Lahore (Muhammad Yasir) The country’s largest energy company, Pakistan State Oil (PSO) continues to gain momentum and outperform the industry reporting the highest ever half year gross revenue of PKR 1.12 trillion and profit after tax of PKR 32.2 billion (1HY21: PKR 9.5 billion). The net profit translated into a healthy earning per share of PKR 68.56 vs. PKR 20.28 in 1HFY21.
PSO’s Board of Management reviewed the performance of the company together with its subsidiary Pakistan Refinery Limited (PRL) for the first half of the financial year 2021-22 (1HFY22) during the meeting held in Islamabad on February 11, 2022. On a consolidated basis, the group collectively posted a net profit after tax of PKR 32 billion (1HFY21: PKR 9.3 billion).

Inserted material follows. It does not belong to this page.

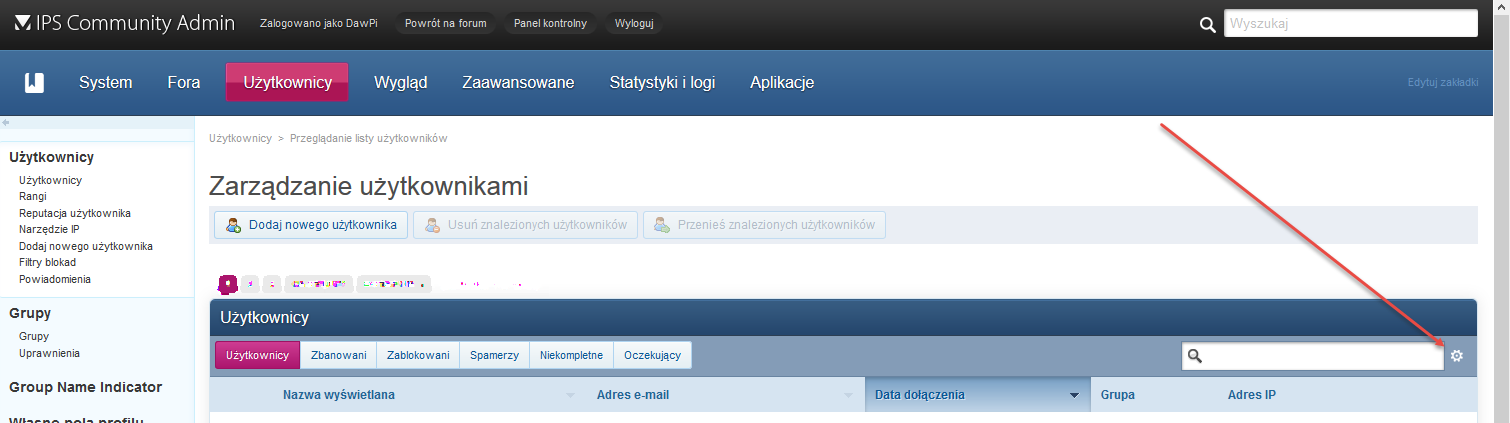Sort by the Data dołączenia column arrow
The image size is (1510, 423).
click(x=1074, y=396)
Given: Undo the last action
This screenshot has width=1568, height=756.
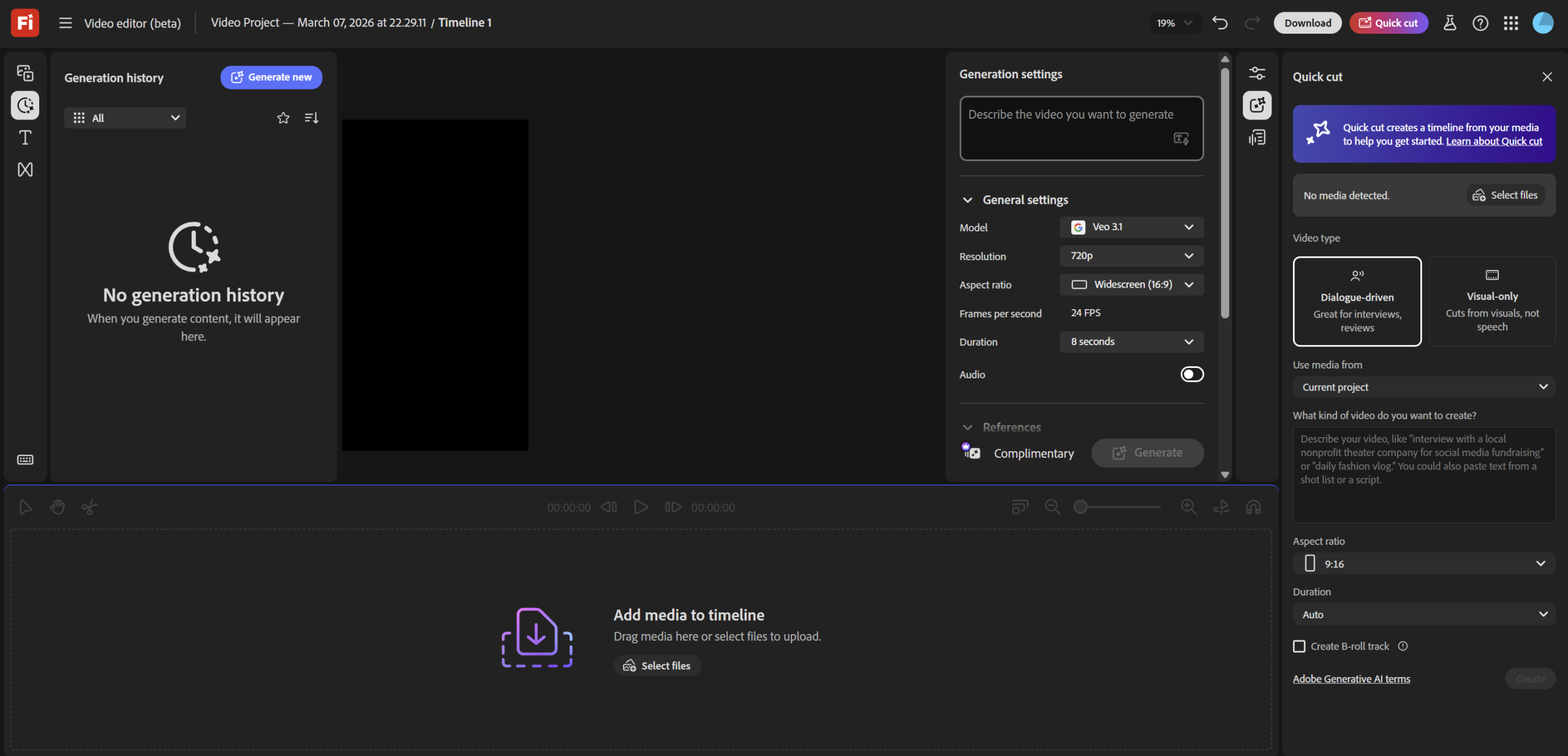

Chairman, Board of Management, PSO, Mr. Zafar I. Usmani said “This is a momentous occasion, we have once again made history, delivering strong financial performance in the first half of fiscal year 2021-22. Our operational excellence, financial strength and discipline underpin the transformation of the company. While mounting receivables continue to pose a serious threat to PSO’s financial health, we are actively pursuing the matter with the concerned authorities. Going forward, we have a robust strategy in place keeping our customers at its core and are well-positioned to expand our portfolio in-line with our future growth and diversification strategy”.
PSO has been on a steady growth trajectory as the company’s profits increased by 238% over the same period last year. The company’s strong operational performance and strategic thrust is reflected in its market share which rose by 340 basis points over the same period last year.
PSO continued to outperform the market, leading the downstream sector with volumetric growth of 20.8% in liquid fuels against the industry’s growth of 12.3%, capturing around 48% share of white oil and 60% of black oil markets of the country. Major contributions came from motor gasoline, high speed diesel and furnace oil, in which the company achieved volumetric growth of 15.5%, 18.3% and 30.4% against industry’s growth of 7.9%, 15.2% and 14.1%, translating into market shares of 44.0%, 48.9% and 60.1% against 41.1%, 47.6% and 52.6% as of the same period last year respectively.
Managing Director & CEO, PSO, Syed Taha said “Our half-year results further reinforce the company’s growth story and our strong standing as the nation’s energy lifeline. I am extremely proud of our teams, who have adapted quickly to the evolving operating environment, while delivering on our long-term strategy. We have ambitious plans to provide innovative and environmentally friendly products and services to our customers, keeping sustainability at the heart of our operations and a steadfast focus on maintaining high levels of safety, quality and customer experience.”
PSO continued to boost innovation and increase its digital capabilities by embracing technology to drive growth and enhance efficiency. The company made significant strides on its journey of digital transformation and established a centralized command and control system as part of its robust digitalization strategy. This initiative will streamline the supply chain by connecting operational locations, retail outlets and logistics to the system for data gathering, monitoring, analyzing and controlling the company’s value chain nation-wide.
PSO increased the reliability, availability, efficiency and capacity of its infrastructure to meet the country’s growing energy needs by adding a capacity of 55 thousand tons to its storages. During the first half of FY2022, PSO continued to deliver on its promise of bringing modern, digitally-enabled fuel retail convenience to customers and communities with the opening of 20 new stations nationwide.
The company further strengthened its business with the signing of MoUs of strategic importance to fortify sustainability and secure the energy value chain including those with Frontier Works Organization and Pakistan Railways. As a responsible corporate citizen, PSO, through its PSO CSR Trust extended support of approx. PKR 90 million in the fields of healthcare, education and community-building. The company also continued its nationwide campaign of inoculating citizens against COVID-19, administering more than 200,000 doses nationwide.
The Board expressed concern over mounting trade receivables, noting an increase of PKR 77.7 billion in receivables from Sui Northern Gas Pipelines Limited compared to June 30, 2021. The matter is being actively pursued with the concerned authorities for settlement.
The management extended its gratitude towards its stakeholders including the Board of Management, Government of Pakistan, Ministry of Energy (Petroleum Division), shareholders and employees for their continued support.